Best Database For AI & IoT       
Jaguar Technology Product Documents Download Source



Data Convergence

Unlock the power of data convergence with JaguarDB, where vector data, time series, and location data seamlessly converge in a single, unified platform. Experience the convenience of managing and harnessing diverse data types in one place, empowering you to gain comprehensive insights and make informed decisions with unparalleled efficiency and precision.

Instant Scalability

JaguarDB is a highly scalable and fast database designed for AI, Internet of Things (IoT), and robotic machines that generate massive amounts of data. Traditional methods for achieving horizontal scalability, such as consistent hashing, involve data migration and become time-consuming as datasets grow. However, JaguarDB's unique ZeroMove Hashing data distribution technology allows for instant scaling with zero data migration. For example, scaling from 1000 to 4000 nodes in a JaguarDB cluster takes only a few seconds, enabling the system to store five times more data without interruption. Scaling in JaguarDB is effortless and requires no data migration, making it an ideal choice for large-scale distributed systems.


AI Data

Artificial intelligence (AI) systems are trained using large amounts of data to learn and improve their performance. This is because AI algorithms use statistical techniques to find patterns and make predictions based on the data they have been trained on. The more diverse and representative the data is, the better the AI will be able to learn and generalize from that data. To create accurate and reliable AI models, it is important to ensure that the data used for training is of high quality, well-structured, and covers a wide range of scenarios and use cases. This allows the AI to learn from a variety of perspectives and make more accurate predictions or decisions when applied to new data. Therefore, having lots of good data is essential for developing robust and accurate AI models that can be applied in a variety of contexts and provide value to businesses and individuals alike. Good data comes from a well-managed database where knowledge and facts are maintained and fed to the AI systems to reach another level of intelligence. The vector database in JaguarDB can store and index the embeddings of image and text data for fast search in a multi-node distributed architecture which can be easily scaled out horizonally more than a million time faster than any other distributed databases. The distributed storage technology also makes storing large volumes of raw data like videos, images easier than ever.
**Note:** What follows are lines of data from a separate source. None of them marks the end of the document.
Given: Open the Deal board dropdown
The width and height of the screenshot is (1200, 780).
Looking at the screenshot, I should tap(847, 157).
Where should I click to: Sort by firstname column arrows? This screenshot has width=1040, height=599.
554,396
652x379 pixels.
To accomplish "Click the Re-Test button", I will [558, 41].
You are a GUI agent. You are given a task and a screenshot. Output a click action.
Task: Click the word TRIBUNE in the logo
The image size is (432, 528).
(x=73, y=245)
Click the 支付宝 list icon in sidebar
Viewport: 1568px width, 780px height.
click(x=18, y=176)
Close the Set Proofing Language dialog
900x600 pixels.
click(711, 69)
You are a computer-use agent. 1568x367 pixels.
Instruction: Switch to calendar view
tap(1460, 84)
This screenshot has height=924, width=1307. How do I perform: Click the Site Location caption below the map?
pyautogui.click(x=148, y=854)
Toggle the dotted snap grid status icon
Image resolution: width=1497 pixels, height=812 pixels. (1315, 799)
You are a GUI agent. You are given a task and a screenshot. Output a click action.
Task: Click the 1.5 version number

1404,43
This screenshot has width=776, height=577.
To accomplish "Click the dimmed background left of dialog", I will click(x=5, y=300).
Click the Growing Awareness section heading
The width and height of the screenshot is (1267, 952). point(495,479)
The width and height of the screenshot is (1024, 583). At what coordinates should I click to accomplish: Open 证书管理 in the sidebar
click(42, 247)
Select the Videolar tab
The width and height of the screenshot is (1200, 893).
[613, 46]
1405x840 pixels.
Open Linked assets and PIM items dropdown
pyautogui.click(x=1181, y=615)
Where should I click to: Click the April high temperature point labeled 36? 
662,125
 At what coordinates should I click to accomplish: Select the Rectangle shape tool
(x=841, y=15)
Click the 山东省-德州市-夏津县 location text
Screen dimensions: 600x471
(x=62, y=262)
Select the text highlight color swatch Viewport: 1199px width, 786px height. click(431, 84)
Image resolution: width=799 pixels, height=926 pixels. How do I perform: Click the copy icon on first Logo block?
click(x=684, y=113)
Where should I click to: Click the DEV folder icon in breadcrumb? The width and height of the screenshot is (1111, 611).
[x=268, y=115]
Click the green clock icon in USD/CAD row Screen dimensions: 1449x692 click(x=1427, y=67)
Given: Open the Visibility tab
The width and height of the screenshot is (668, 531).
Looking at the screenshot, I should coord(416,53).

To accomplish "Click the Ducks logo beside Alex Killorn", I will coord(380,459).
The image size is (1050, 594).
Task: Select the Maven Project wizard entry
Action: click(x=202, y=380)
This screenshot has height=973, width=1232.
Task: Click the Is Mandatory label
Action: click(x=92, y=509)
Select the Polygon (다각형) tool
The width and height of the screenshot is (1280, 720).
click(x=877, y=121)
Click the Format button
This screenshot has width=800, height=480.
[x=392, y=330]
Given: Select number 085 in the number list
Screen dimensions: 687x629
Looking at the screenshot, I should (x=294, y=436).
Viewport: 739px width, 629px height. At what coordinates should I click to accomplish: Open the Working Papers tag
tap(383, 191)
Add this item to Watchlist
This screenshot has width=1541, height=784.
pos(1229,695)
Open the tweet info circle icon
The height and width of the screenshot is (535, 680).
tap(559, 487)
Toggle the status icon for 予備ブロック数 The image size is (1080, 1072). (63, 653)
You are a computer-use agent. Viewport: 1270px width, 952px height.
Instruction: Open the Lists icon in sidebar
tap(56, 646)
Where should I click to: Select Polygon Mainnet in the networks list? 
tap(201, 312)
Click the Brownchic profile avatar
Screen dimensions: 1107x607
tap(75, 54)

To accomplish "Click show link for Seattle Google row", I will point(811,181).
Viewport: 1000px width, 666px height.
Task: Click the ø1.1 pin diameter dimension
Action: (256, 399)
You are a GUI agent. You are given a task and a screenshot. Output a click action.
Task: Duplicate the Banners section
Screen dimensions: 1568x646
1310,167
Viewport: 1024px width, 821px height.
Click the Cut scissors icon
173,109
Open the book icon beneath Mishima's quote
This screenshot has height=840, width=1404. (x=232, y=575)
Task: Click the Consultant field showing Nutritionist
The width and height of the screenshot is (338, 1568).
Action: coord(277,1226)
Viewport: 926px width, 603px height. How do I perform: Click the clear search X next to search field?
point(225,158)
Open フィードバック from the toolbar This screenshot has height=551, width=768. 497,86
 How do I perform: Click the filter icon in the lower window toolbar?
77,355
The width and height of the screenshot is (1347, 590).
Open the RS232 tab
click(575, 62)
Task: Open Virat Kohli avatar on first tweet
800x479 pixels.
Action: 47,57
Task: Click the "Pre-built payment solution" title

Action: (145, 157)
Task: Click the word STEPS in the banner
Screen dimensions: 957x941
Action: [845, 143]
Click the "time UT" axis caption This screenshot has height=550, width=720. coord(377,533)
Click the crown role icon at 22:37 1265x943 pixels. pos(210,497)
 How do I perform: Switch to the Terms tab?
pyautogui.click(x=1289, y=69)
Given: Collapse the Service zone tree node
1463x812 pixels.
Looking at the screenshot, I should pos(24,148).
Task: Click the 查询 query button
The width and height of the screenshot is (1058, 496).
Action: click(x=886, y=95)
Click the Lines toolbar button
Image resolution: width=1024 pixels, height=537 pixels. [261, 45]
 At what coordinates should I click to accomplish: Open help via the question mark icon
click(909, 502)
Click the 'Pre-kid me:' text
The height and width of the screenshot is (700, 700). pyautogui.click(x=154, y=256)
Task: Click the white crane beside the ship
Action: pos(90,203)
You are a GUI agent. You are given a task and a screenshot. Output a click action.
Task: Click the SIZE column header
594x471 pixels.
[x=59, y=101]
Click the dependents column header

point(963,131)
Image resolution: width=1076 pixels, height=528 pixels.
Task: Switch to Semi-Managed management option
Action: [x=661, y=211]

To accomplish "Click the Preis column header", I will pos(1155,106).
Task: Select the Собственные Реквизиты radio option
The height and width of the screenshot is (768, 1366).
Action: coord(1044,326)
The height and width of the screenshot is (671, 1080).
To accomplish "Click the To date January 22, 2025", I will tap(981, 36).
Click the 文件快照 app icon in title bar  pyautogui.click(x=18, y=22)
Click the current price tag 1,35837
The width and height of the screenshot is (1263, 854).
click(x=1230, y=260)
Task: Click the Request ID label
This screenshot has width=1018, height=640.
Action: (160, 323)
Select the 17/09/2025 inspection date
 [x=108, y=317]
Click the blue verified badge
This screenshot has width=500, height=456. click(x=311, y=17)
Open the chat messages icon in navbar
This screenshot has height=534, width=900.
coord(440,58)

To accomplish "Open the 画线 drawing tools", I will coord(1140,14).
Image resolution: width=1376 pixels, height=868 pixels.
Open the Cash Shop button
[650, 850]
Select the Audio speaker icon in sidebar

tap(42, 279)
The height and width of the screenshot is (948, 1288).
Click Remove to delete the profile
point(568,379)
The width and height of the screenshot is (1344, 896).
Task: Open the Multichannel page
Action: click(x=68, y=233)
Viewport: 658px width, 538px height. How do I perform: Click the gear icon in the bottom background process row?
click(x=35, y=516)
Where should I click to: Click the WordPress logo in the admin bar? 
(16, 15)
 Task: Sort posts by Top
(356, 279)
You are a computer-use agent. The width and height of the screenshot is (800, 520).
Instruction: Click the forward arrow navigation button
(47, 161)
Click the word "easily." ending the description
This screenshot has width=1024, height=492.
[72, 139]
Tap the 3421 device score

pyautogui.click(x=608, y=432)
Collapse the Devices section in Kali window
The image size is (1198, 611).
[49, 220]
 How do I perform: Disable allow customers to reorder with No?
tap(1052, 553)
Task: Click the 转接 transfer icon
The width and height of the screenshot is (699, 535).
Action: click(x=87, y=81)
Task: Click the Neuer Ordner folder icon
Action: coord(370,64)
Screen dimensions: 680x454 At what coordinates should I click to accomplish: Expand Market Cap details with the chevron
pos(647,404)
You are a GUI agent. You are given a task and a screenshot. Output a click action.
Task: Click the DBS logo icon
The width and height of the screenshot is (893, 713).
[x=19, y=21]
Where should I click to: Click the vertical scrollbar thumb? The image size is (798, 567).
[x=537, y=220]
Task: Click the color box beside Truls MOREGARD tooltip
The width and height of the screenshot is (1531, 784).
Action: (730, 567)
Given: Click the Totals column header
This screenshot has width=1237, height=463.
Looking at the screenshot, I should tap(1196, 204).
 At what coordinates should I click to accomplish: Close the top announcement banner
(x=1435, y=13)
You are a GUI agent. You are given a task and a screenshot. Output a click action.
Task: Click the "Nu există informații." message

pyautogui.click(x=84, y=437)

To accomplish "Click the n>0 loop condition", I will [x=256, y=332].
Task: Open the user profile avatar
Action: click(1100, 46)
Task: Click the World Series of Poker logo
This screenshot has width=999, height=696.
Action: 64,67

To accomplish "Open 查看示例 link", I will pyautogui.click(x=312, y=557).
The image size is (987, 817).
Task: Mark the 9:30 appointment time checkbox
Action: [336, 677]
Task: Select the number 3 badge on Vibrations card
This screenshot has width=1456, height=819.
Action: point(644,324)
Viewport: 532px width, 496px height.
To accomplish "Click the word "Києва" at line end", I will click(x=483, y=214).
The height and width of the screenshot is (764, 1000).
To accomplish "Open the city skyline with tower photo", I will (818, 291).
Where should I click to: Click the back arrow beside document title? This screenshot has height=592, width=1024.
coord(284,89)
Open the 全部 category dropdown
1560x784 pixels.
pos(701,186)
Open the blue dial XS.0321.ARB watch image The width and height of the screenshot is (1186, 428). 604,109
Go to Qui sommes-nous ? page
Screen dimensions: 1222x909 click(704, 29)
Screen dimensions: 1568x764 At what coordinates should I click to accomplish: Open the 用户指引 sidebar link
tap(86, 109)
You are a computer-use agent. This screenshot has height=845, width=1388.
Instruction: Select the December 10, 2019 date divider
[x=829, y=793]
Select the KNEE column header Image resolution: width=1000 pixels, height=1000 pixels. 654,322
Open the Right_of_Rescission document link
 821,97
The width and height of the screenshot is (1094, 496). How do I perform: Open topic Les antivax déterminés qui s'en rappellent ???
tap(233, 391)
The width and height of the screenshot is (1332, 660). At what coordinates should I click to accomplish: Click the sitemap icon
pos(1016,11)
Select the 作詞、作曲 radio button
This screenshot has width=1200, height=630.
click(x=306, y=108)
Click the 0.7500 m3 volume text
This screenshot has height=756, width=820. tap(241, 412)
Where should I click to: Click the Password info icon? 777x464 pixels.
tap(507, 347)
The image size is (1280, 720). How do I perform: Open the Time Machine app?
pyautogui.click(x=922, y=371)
The following command creates a table containing vector column v:

create table vect ( key: a int, value: v vector, b char(4) );

This command creates an index on table vect based on column v:

create index vecidx on vect( v );

Vector data can be stored in the table vect as follows:

insert into vect values (10, vector(1.2, 2.4, 3.2, 4.3, 5.7, 6.3, 100, 103.4), 'w' );
insert into vect values (20, vector(1.8, 8.4, 2.2, 1.3, 9.7, 11.3, 10, 38.4), 's' );
insert into vect values (30, vector(1.6, 4.2, 9.2, 4.3, 1.7, 15.3, 1, 13.4), 'w' );
insert into vect values (40, vector(2.6, 1.2, 7.2, 3.3, 7.3, 5.3, 8, 2.4), 's' );

Similarities of the v column can be computed with the following command:

select a, b, similarity(v, vector(1, 2, 3, 4, 5, 13, 1)) sim from vect order by sim desc;
select a, similarity(v, vector(1, 2, 3, 4, 5, 13, 1)) sim from test.vect.vecidx order by sim desc;

High Velocity Time Series Data

JaguarDB offers a fast and efficient way to ingest time series data from robotic devices, including location-based data. With indexing capabilities in both space and time dimensions, back-filling large volumes of past time series data is also quick and easy. In JaguarDB, a time series has a unique meaning as it is not just a sequence of data points indexed in time order. It also comprises a series of tick tables that store aggregated data values at specific time spans. For example, a time series table in JaguarDB may have a base table that stores data points in time order, along with tick tables that store aggregated data within time spans such as 5 minutes, 15 minutes, hourly, daily, weekly, and monthly tables.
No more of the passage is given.